Le timing de cette visite est aussi important, puisqu’elle a eu lieu à deux mois de la présidentielle américaine, prévue le 5 novembre. Selon des analystes, elle a une portée symbolique : le président américain, Joe Biden, et son Parti démocrate veulent envoyer le message selon lequel ils sont ouverts à maintenir un dialogue avec la Chine malgré leurs différends. « Washington a besoin de calmer le jeu à la veille des élections », explique Ihab Omar, analyste, rappelant qu’il ne s’agit pas de la première tentative américaine d’apaiser les tensions avec Pékin. En novembre 2022, Joe Biden et son homologue chinois, Xi Jinping, s’étaient rencontrés en Indonésie, à l’occasion du Sommet du G20.
De son côté, la Chine cherche elle aussi à ne pas aggraver la situation avec son rival américain tout en gardant sa position ferme envers certaines questions qu’elle considère comme des lignes rouges. « Nous espérons que les Etats-Unis travailleront avec la Chine pour se retrouver à mi-chemin », a indiqué Xi Jinping lors de sa réunion avec Sullivan, tout en assurant qu’en dépit d’« importants changements », l’engagement en faveur d’un développement « stable, sain et durable des relations entre la Chine et les Etats-Unis » n’avait pas changé. Dans ce cadre, les deux pays ont, selon la Maison Blanche, commencé à préparer un possible échange téléphonique entre les deux présidents. « Le président Biden a hâte d’engager une nouvelle fois le dialogue avec vous dans les prochaines semaines », a ainsi indiqué Jake Sullivan à Xi Jinping.
Fermeté de part et d’autre
Cependant, si les deux parties cherchent un certain apaisement, leurs positions restent fermes à l’égard d’un certain nombre de questions. Lors d’un rare tête-à-tête sur l’île autonome de Taïwan, le vice-président de la Commission militaire centrale chinoise, le général Zhang Youxia, a prévenu l’émissaire américain que le statut de l’île constituait « la première ligne rouge ne pouvant être franchie », tout en mettant en garde concernant le fait que l’indépendance de Taïwan est « incompatible avec la paix et la stabilité recherchées ». La Chine, qui considère Taïwan comme faisant partie intégrante de son territoire, accuse régulièrement les Etats-Unis, principal fournisseur d’armes de l’île, de soutenir tacitement le courant indépendantiste. Et Pékin a mainte fois averti Washington de ne pas « jouer avec le feu » en poussant plus loin le bouchon sur cette affaire, tout en prévenant qu’elle se « battrait jusqu’au bout » pour empêcher l’indépendance de l’île. Pékin n’écarte d’ailleurs pas l’option militaire pour faire revenir Taïwan un jour dans son giron.
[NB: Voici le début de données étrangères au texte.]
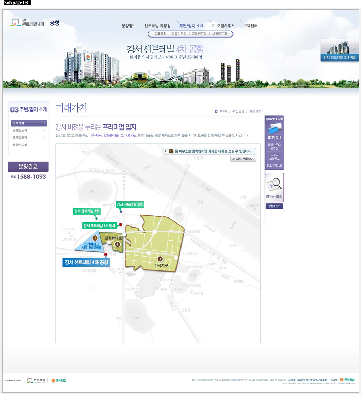This screenshot has height=397, width=361.
Task: Expand 교통인프라 in the left sidebar
Action: pos(29,131)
Outre Taïwan, le désaccord sur la mer de Chine méridionale est un autre sujet de désaccord à nouveau révélé lors de la rencontre de l’émissaire américain avec le chef de la diplomatie chinoise, Wang Yi. Pékin a mis Washington en garde contre tout soutien aux Philippines en mer de Chine méridionale, alors que les Etats-Unis ont précisément répété leur engagement à défendre leurs alliés dans la région. « Les Etats-Unis ne doivent pas utiliser les traités bilatéraux comme un prétexte pour saper la souveraineté et l’intégrité territoriale de la Chine », avait ainsi averti le chef de la diplomatie chinoise. Sullivan, de son côté, a insisté sur l’importance de la « liberté de navigation » en mer de Chine méridionale, théâtre d’incidents continuels entre Pékin et Manille.
Bref, les désaccords persistent sur des questions importantes, mais ni Pékin ni Washington n’entendent aller plus loin dans leur rivalité.